1        La demande de décision préjudicielle porte sur l’interprétation des articles 7, 11 et 15 de la directive 92/83/CEE du Conseil, du 19 octobre 1992, concernant l’harmonisation des structures des droits d’accises sur l’alcool et les boissons alcooliques (JO 1992, L 316, p. 21), de l’article 5 de la directive 92/84/CEE du Conseil, du 19 octobre 1992, concernant le rapprochement des taux d’accises sur l’alcool et les boissons alcoolisées (JO 1992, L 316, p. 29), ainsi que des principes de sécurité juridique et de protection de la confiance légitime.

2        Cette demande a été présentée dans le cadre d’un litige opposant Hecta Viticol SRL à l’Agenţia Naţională de Administrare Fiscală – Direcţia Generală de Soluţionare a Contestaţiilor (agence nationale de l’administration fiscale – direction générale du traitement des réclamations, Roumanie) (ci-après l’« ANAF »), au Biroul Vamal de Interior Buzău (bureau de douane intérieur de Buzău, Roumanie) et à la Direcţia Generală Regională a Finanţelor Publice Galaţi (direction générale régionale des finances publiques de Galaţi, Roumanie) au sujet d’un avis d’imposition fixant les droits d’accises dus par SC Principal Company SA, société aux droits de laquelle est venue Hecta Viticol.

 Le cadre juridique

 Le droit de l’Union

 La directive 92/83

3        Aux termes du troisième considérant de la directive 92/83, « il convient, pour le bon fonctionnement du marché intérieur, d’établir des définitions communes pour tous les produits concernés [par cette directive] ».

4        Le dixième considérant de ladite directive énonce « que, en principe, il convient que les États membres appliquent un taux unique par hectolitre de produit fini à tous les vins tranquilles et autres boissons fermentées non mousseuses et un taux unique d’accise par hectolitre de produit fini à tous les vins mousseux et boissons fermentées mousseuses ».

5        À cet égard, la directive 92/83 identifie cinq catégories de produits pour chacune desquelles s’appliquent les dispositions, respectivement, de la section I de cette directive, s’agissant de la « bière », de la section II de celle-ci, s’agissant des « vins », de la section III de ladite directive, s’agissant des « boissons fermentées autres que le vin ou la bière », de la section IV de cette dernière, s’agissant des « produits intermédiaires », et de la section V de la même directive, s’agissant de l’« alcool éthylique ».

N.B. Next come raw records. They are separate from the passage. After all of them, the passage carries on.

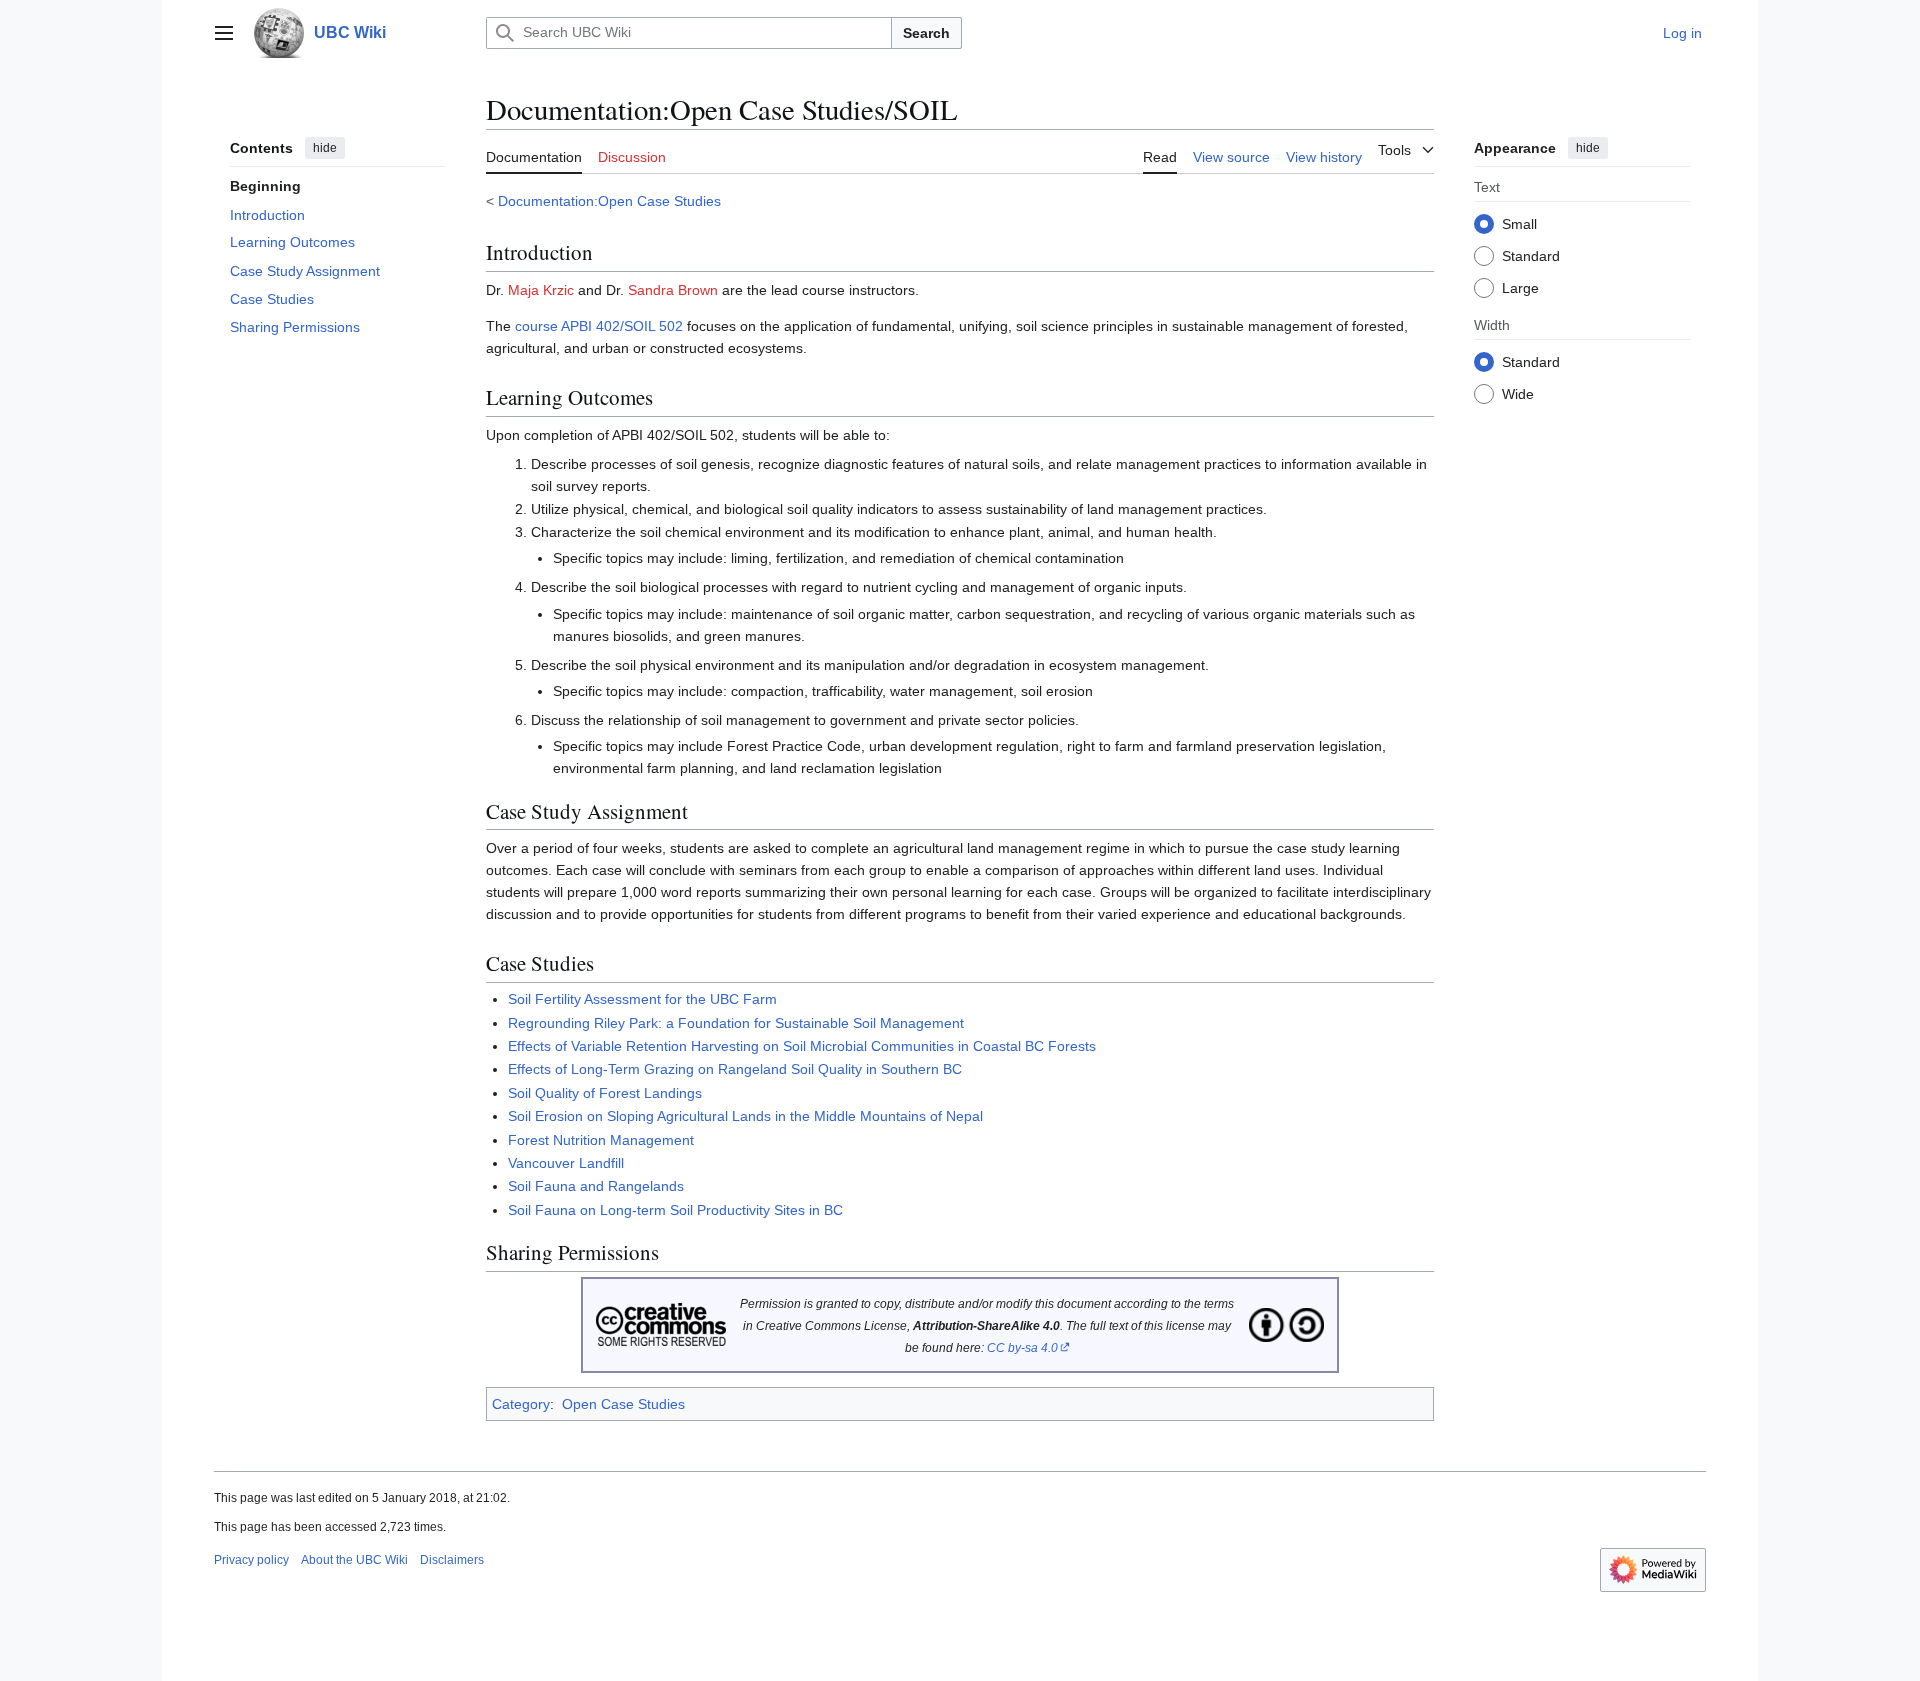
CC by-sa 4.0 (1022, 1347)
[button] (224, 33)
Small (1519, 223)
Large (1520, 287)
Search (926, 33)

6        Les articles 7 et 9 de la directive 92/83 s’inscrivent dans la section II de celle-ci, intitulée « vins ».

7        L’article 7 de cette directive dispose :

« 1.      Les États membres appliquent une accise au vin conformément à la présente directive.

2.      Les États membres fixent leurs taux d’accises conformément à la directive 92/84/CEE. »

8        Selon l’article 8 de la directive 92/83, il y a lieu de distinguer, en ce qui concerne le vin, d’une part, le « vin tranquille » et, d’autre part, le « vin mousseux ».

9        L’article 9, paragraphe 2, de cette directive énonce :

« Sous réserve des paragraphes 3 et 4, les États membres prélèvent des accises au même taux sur tous les produits soumis à l’accise sur le vin tranquille. De même, ils prélèvent des accises au même taux sur tous les produits soumis à l’accise sur le vin mousseux. Ils peuvent appliquer le même taux d’accise au vin tranquille et au vin mousseux. »

10      Les articles 11, 13 et 15 de ladite directive figurent dans la section III de celle-ci, portant sur les « boissons fermentées autres que le vin ou la bière ».

11      L’article 11 de la même directive est libellé comme suit :

« 1.      Les États membres appliquent une accise aux boissons fermentées autres que le vin ou la bière (autres boissons fermentées) conformément à la présente directive.

2.      Les États membres fixent leurs taux d’accises conformément à la directive 92/84/CEE. »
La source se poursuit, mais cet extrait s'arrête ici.